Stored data
--- START ---

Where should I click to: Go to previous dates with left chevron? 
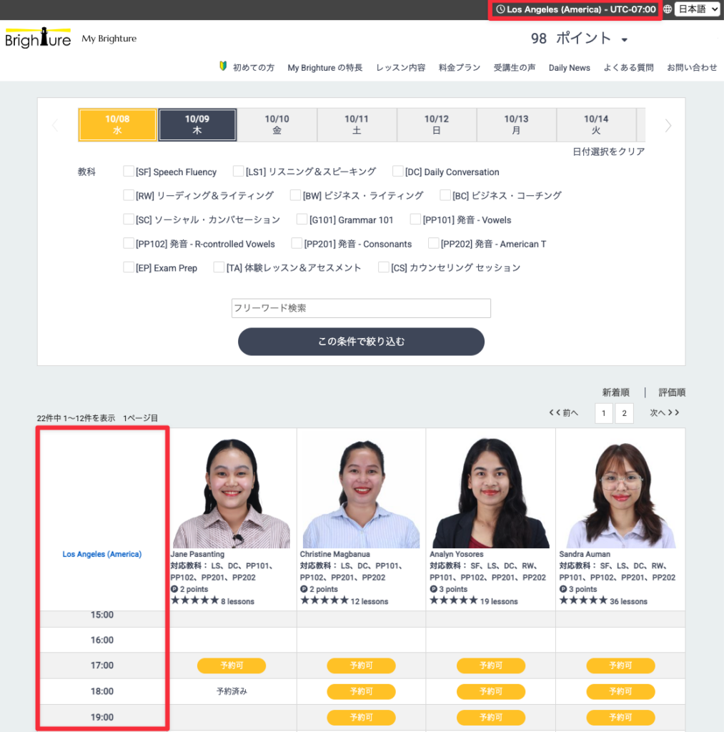tap(55, 126)
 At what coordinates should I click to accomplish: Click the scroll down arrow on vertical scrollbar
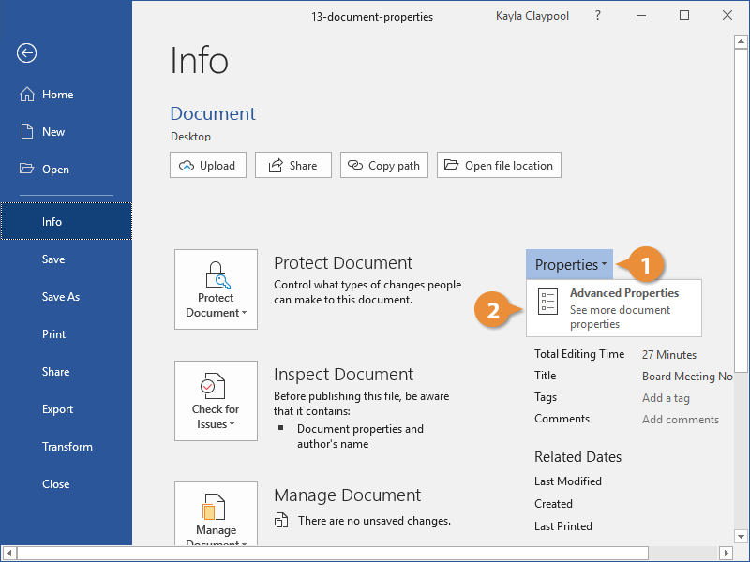(x=742, y=538)
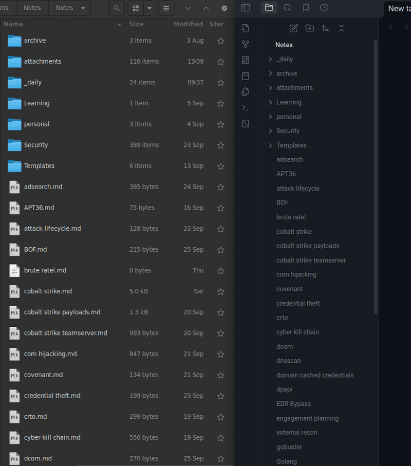Expand the Templates folder in Obsidian tree
Screen dimensions: 411x466
click(x=271, y=145)
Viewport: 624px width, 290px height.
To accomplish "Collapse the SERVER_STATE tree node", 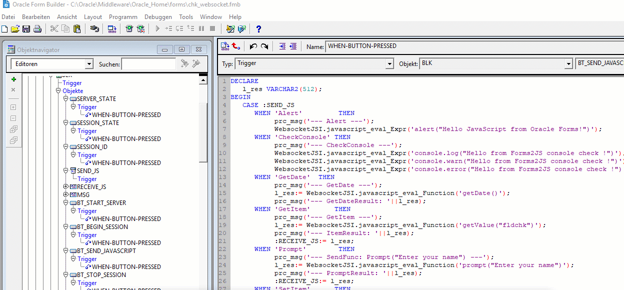I will point(66,99).
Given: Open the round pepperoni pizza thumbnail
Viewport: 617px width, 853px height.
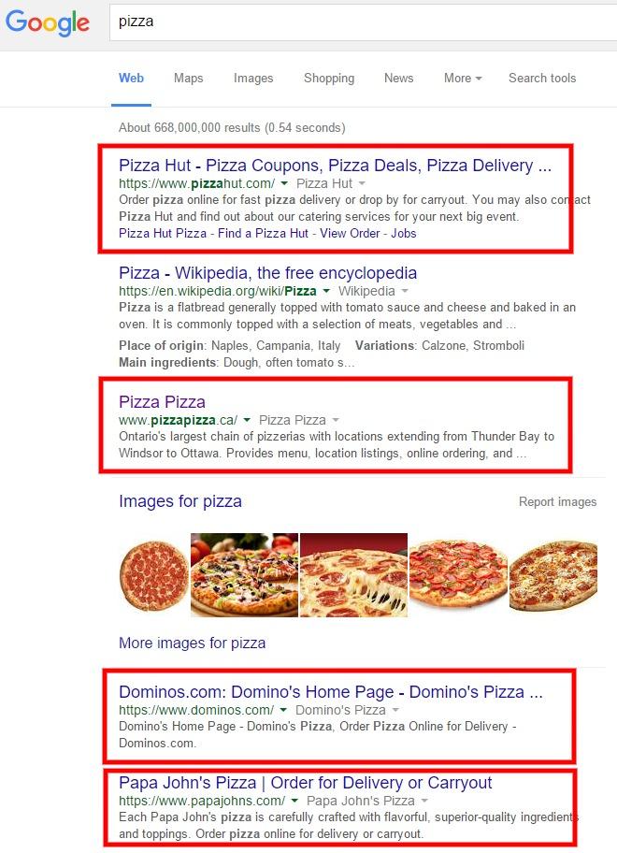Looking at the screenshot, I should pos(154,575).
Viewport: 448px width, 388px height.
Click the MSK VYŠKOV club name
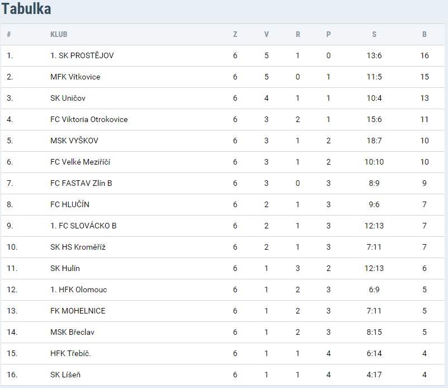click(74, 141)
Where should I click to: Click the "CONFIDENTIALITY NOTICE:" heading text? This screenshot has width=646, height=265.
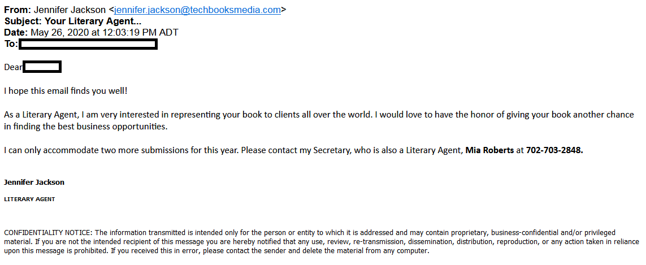[x=47, y=233]
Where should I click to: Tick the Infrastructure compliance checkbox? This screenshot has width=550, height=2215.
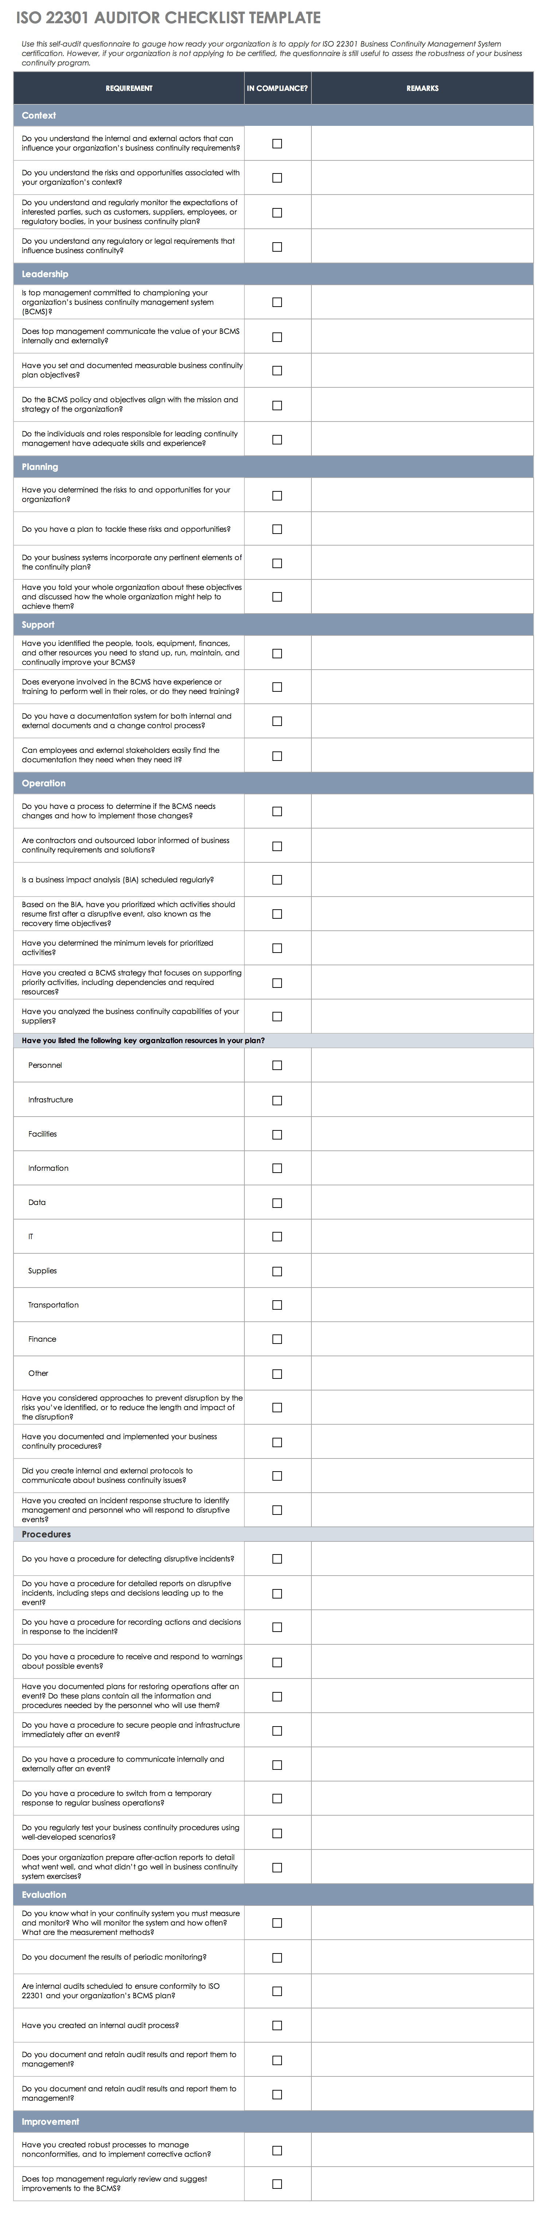click(277, 1101)
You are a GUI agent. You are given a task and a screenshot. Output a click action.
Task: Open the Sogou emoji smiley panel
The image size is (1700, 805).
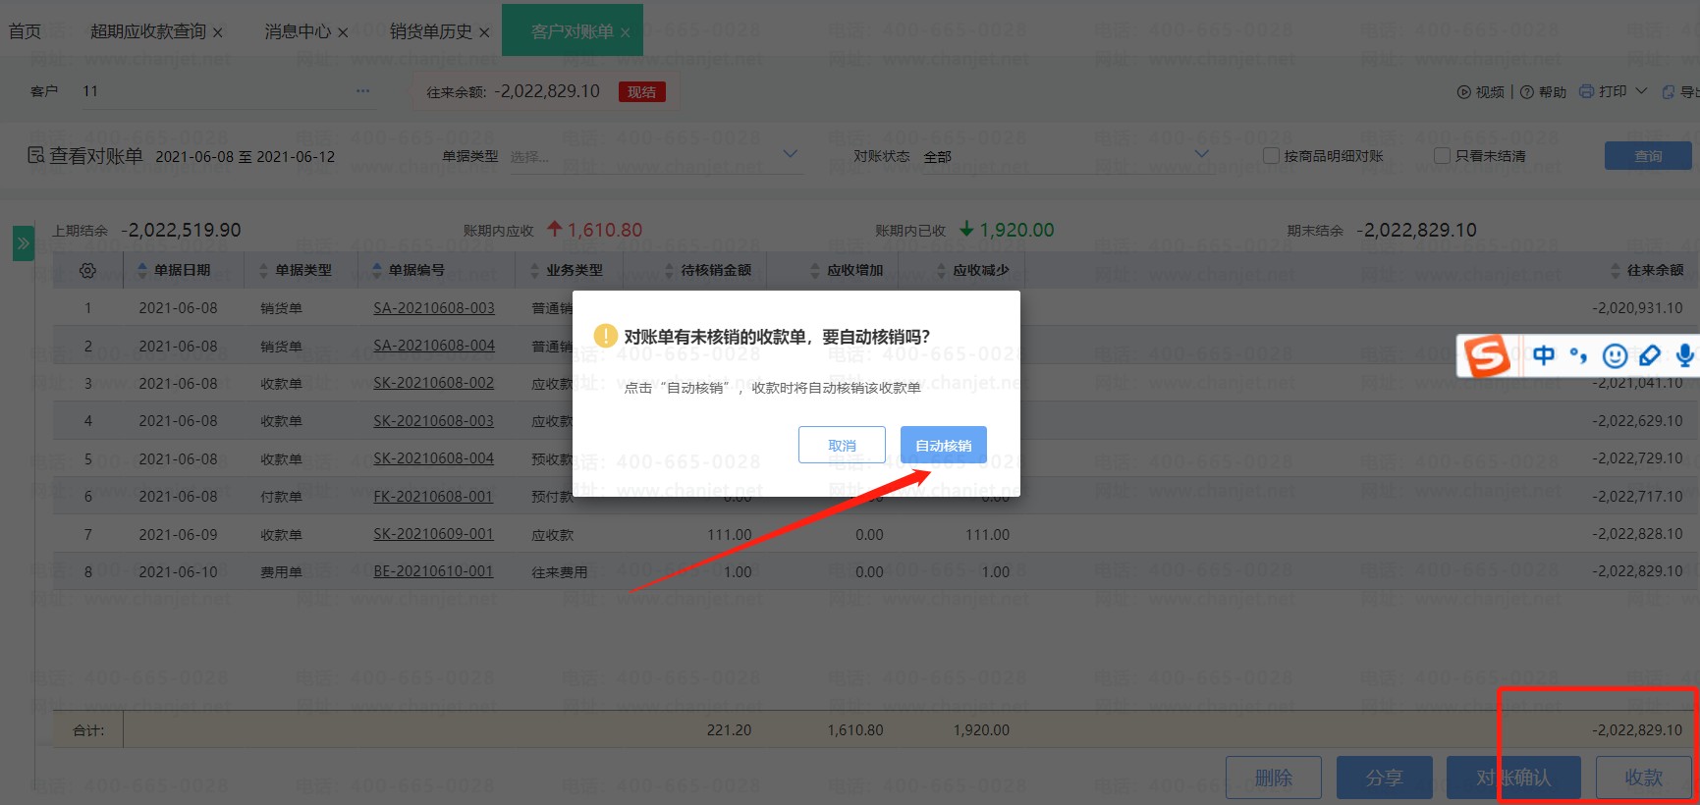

--- END ---

§ **Exercise goal**: Transcription of the lines from the one with "You are a GUI" through the end of the entries is required, exact and with no pictures.

§ **Exercise result**:
You are a GUI agent. You are given a task and a screenshot. Output a click action.
Task: Open the Sogou emoji smiley panel
The image size is (1700, 805).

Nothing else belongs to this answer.